What Merrill says about Dallas' Twitterverse echoes Wettergreen's own thoughts as well, but with a slightly different bent.

"From a Dallas perspective, you see it used heavily on a social level. People figuring out where the crowds are and people are building social currency by sharing good ideas, good venues and good discounts. Overall, people are using it as a source of information. Where are the good restaurants, where should I shop? That's common amongst all social media."

Brandon Dalton is known as @cannedtoona to his fellow Dallas-based tweet folk. It took a while for the married digital graphics artist and Fort Worth resident to figure out where he would fit in.

"Early on, Twitter was just this barren landscape. You didn't know who to follow, no one did. Then a flood of graphic designers took over Twitter, these purists. They said that if you didn't have anything key, on-point, or profound to say, you should get off Twitter. Then the funny came, and that's why I stuck around."

Twitter helps funny people kick out their jams 24 hours a day and at 140 characters a clip. A funny aside gathered while waiting at the doctor's office or even having a hangover while serving as a groomsman at a wedding (a dubious feat this author is sadly guilty of) can become chuckle fodder for scores of followers.

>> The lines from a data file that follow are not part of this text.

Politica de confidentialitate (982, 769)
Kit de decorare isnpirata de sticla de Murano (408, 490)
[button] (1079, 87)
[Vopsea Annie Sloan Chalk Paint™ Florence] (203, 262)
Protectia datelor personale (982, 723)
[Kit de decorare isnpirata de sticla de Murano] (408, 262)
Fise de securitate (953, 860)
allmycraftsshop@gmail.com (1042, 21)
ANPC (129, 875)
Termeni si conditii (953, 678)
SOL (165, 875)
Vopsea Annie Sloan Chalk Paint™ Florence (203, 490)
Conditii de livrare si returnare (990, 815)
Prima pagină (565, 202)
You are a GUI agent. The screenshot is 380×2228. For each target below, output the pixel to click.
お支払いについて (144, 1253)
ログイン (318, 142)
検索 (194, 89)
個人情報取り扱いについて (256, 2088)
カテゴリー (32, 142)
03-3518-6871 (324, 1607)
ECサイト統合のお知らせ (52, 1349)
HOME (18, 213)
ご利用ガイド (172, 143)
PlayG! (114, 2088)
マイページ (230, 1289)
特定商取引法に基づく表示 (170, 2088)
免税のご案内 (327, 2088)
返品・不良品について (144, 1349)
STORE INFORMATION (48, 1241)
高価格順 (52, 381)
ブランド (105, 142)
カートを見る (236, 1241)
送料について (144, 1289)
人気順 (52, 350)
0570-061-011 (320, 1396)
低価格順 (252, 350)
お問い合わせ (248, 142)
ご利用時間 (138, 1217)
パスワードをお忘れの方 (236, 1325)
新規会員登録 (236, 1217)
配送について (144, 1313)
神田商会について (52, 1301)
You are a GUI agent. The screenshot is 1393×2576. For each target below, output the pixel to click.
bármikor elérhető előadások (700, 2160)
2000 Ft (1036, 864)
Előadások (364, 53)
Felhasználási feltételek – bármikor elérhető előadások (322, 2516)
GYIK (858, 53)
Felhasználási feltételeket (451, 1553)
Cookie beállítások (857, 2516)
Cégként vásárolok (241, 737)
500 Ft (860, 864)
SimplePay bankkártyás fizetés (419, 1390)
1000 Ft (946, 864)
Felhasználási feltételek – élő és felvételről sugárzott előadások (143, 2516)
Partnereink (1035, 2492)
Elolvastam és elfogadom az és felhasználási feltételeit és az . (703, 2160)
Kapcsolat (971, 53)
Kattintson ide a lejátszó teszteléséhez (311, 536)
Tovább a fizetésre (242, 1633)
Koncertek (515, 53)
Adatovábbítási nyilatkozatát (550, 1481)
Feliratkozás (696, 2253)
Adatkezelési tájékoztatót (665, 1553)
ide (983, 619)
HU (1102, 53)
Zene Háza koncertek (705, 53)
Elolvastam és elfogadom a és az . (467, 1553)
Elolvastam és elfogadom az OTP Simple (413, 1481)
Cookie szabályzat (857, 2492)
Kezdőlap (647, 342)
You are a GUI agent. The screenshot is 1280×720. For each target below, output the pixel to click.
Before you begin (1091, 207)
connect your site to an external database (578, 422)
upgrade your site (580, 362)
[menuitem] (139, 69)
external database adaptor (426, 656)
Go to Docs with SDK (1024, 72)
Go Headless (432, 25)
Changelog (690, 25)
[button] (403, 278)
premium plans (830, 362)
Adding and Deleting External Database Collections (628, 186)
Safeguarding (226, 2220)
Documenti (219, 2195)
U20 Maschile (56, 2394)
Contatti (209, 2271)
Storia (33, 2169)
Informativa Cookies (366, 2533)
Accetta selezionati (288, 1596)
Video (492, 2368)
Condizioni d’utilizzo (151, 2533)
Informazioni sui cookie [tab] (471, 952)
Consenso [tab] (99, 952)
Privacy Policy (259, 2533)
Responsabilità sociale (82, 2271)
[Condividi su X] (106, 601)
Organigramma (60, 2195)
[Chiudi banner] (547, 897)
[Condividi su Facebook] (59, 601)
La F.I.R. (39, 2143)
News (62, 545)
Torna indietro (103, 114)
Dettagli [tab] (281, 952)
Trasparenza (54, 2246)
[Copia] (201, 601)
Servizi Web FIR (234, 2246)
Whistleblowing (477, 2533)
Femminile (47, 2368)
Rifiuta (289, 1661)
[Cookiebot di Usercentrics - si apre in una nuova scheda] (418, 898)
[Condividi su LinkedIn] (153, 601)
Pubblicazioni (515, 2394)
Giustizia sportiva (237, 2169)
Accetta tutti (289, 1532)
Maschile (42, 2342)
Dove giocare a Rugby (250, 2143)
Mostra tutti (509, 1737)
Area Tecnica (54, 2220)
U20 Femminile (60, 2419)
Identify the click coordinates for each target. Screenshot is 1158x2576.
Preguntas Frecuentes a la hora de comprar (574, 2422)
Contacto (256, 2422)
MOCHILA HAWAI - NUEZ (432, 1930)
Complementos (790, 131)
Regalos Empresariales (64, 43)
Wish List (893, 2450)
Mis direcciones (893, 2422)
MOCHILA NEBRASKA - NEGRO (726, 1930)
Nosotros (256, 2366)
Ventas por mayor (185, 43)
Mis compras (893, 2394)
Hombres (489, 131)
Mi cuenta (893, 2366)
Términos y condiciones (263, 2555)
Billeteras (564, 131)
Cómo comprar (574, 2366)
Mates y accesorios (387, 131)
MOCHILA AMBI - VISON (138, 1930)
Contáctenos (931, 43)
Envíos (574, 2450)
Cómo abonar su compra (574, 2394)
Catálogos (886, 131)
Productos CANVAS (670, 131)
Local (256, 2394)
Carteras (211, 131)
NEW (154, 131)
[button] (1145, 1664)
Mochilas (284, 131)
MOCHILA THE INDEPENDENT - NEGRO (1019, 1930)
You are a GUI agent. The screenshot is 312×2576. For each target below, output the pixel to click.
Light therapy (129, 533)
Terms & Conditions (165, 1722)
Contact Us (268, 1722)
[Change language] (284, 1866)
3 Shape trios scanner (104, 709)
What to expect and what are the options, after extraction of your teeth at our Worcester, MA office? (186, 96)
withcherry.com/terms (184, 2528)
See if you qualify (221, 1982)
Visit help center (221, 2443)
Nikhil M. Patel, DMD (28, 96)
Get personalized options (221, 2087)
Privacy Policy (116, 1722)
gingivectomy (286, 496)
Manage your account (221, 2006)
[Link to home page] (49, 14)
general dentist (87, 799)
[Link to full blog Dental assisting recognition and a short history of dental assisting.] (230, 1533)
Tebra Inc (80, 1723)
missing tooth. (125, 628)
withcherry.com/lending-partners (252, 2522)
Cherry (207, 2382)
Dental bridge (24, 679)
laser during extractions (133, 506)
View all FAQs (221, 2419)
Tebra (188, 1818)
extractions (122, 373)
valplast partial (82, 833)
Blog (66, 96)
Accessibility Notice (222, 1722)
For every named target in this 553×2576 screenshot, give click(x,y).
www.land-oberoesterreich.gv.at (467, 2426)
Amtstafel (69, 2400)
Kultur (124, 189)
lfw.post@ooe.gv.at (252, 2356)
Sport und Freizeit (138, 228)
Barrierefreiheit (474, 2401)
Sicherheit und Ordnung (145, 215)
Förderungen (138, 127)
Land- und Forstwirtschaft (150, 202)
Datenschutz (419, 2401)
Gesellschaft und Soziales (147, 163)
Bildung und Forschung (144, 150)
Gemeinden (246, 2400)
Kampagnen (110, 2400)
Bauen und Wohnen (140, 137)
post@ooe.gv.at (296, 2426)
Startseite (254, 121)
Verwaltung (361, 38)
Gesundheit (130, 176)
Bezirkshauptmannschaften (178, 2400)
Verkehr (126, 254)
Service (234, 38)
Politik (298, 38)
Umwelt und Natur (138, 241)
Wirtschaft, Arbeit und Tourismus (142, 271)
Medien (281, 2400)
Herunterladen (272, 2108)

Think of comedy on Twitter as an inside joke shared with the world, with no governor set on the degree of appropriateness, always aiming for that guttural chuckle. Nationally known accounts like Justin Halpern's @shitmydadsays, which chronicles his life as a twentysomething living at home, or @TheMime (sample tweet: "...") (yes, there's nothing there), popped up overnight and grew to have thousands of followers.

Mainstream comedians like The State's Michael Ian Black (@michaelianblack) and Late Night's Jimmy Fallon (@jimmyfallon) are some of the most popular, commanding nearly three million followers and growing. The fake Twitter accounts for beleaguered actors Nick Nolte (@Nick_Nolte) and Gary Busey (@GaryJBusey) are pure comedy gold, albeit extremely filthy gold.

And, of course, there's the king of Twitter, actor Ashton Kutcher (@aplusk), who is followed by nearly 5 million people and counting. His Twitter persona isn't that far off from his film or television ones, passing on hilarious vignettes about married life with wife Demi Moore and his adventures with fellow Hollywood folk. Get retweeted by Kutcher, and the rewards can be in the thousands.

Houston and Dallas are both wellsprings of funny people constantly updating their slanted takes on daily life, and the twentysomething photographer Cat Kane is one of them. Since last fall, the Northwest Houston native has been tweeting torrential downpours of scatological free associations as @la_merde, which yes, does translate to "the shit" in French. Great deals of Kane's tweets seem to come from another time zone or dimension (sample tweet: "I don't like clothes unless they are on my floor"). She's proud of the following she has amassed, but largely doesn't see what the big deal is when people find some of her more salty transmissions unsettling.

"I don't alter anything. I mean, I tweet about taking shits. I'm nice in real life, but I just have an open mouth," Kane says demurely.